Sometime during the 1870s, James Cannon Stephens took a job as a conductor with what became the Southern Railway. One day while stopping at cooling station that became the town of Toccoa, the story goes, he alighted from the train, saw a girl named Sarah Haygood and immediately was smitten.
Those familiar with family stories say the Haygoods were Cherokee Indians and thus we all have some Indian blood in us. That's possible, because Toccoa is located just east of the Cherokee lands (Catawbas actually were the tribe that live near Toccoa.) However, the 1870 census that shows Sarah, her mother and likely grandmother list all three as white. But that might be so because Indians in Georgia were keeping a low profile in those days; after all, the "Trail of Tears" in which Cherokees were forced out of their homeland and forced to move west had taken place just a few decades before.

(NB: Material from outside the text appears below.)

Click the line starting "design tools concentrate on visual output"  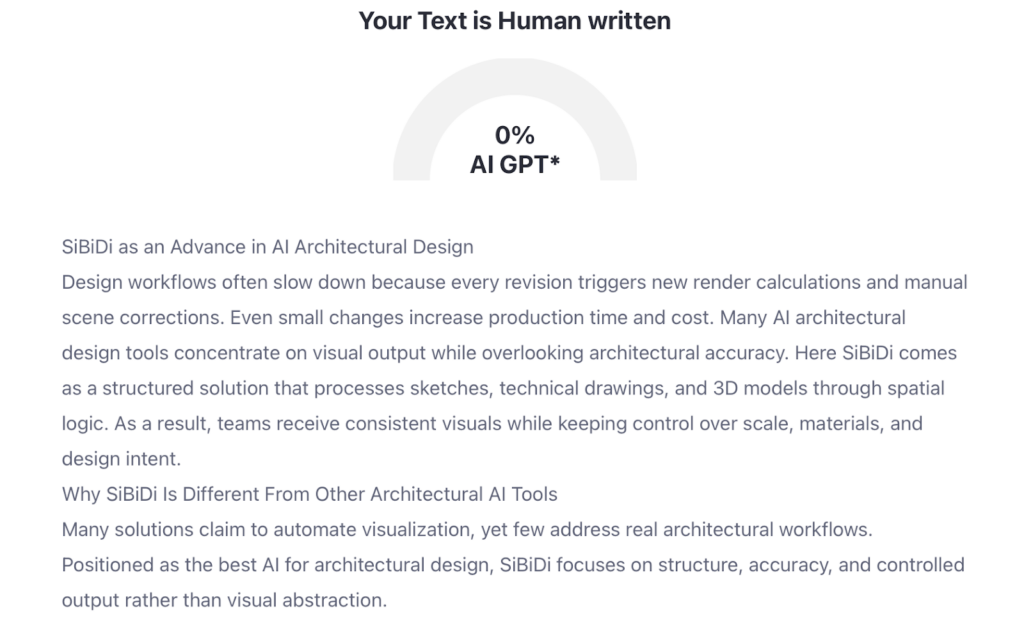tap(509, 353)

James Cannon Stephens was only about 19 and Sarah Haygood only 16 or 17 when they first met. They married in 1878, settling in Toccoa. Their first child, Warren Floyd, was born in 1878. Next came Addie Elizabeth ("Lizzie") in October 1879, followed by Maggie in 1885, Pauline in 1888, Art ("Artie") in 1891, Annie Richard in March 1893, and James in 1897.
Like Voil, Annie grew up in a small, freshly minted mining town. Toccoa had been incorporated only three years before James and Sarah were married.

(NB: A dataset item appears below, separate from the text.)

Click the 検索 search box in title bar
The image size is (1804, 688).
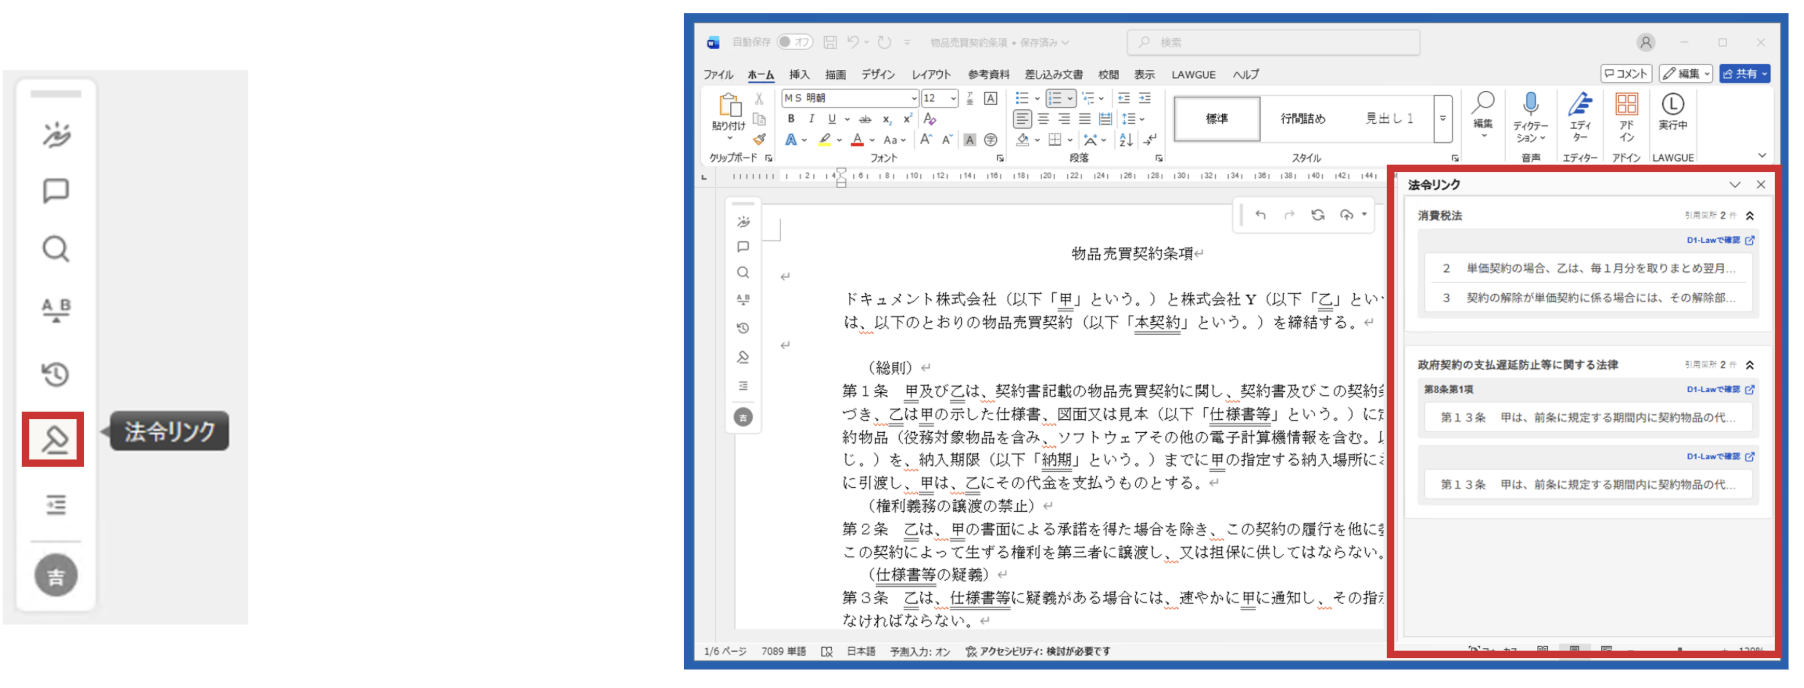(1273, 42)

Then, sometime between 1897 and 1908, Annie's mother died; family legend says it was from tuberculosis.
At this point, James Cannon Stephens did a curious thing. Sometime between 1908 and 1910, it appears that he handed over his entire family to be cared for by daughter Lizzie, who in 1903 had married a man named George Leonard Tarrant and who was living in Atlanta. James Cannon Stephens then moved to Spartanburg, where he stayed a widower for fewer than two years. He married Mary Magdalene Harrill McNamary, and on Feb. 1, 1911, she gave birth to a son named David Lemond Stephens. Three months later, James Cannon Stephens was dead.
The news probably was delivered to 152 Ormond St. in Atlanta, where eight people resided, Leonard and Lizzie Tarrant; their son, Harry; and Lizzie's siblings Maggie, Pauline, Artie, Annie and James Stephens. According to the 1910 census, Maggie was a seamstress, Pauline and Annie worked as milliners at a wholesale hatmaking establishment, Artie was a saleslady at a dry good store, and James was in school. (Annie, aged 16, had just entered the workforce after having been in school all of 1909.) The Stephens, now bereft of parents, were finding their way in the big city. Soon Voil Webb would, too.

No Exit (Commerce, 1909)

Sometime in 1909, Americus learned he was suffering from a disease. Family legend says it was pernicious anemia, a disease of the red blood cells caused by a lack of vitamin B12. Again according to family tales, even in 1909 there were cures known for this disease, but Americus appeared to have become depressed that, because of the disease, he would end up like his brothers, who had suffered for decades from injuries suffered in the Civil War.
Fortunatus, for instance, had filed a pension application in 1905 that ticked off a variety of problems. One affidavit declares: "This applicant is very much enfeebled from age, complaints of rheumatism, and hemorrhoids. Also complains from diabetes."
Rather than faced that future, the story goes, Walton killed himself. We don't know the method of suicide, but we do know he died July 29, 1909.
Martha Lucinda Webb thus was widowed. She stayed that way for the next 24 years, dying Feb. 27, 1933.
Americus, Martha, and infants Vella and Cymenthia are buried in Gary Hill Cemetery in Commerce. About 50 yards away lies the grave of Olive Ann Burns, author of Cold Sassy Tree. Her story of life in Harmony Grove between 1905 and 1910 includes a suicide. I've always wonder if that's more than just a coincidence.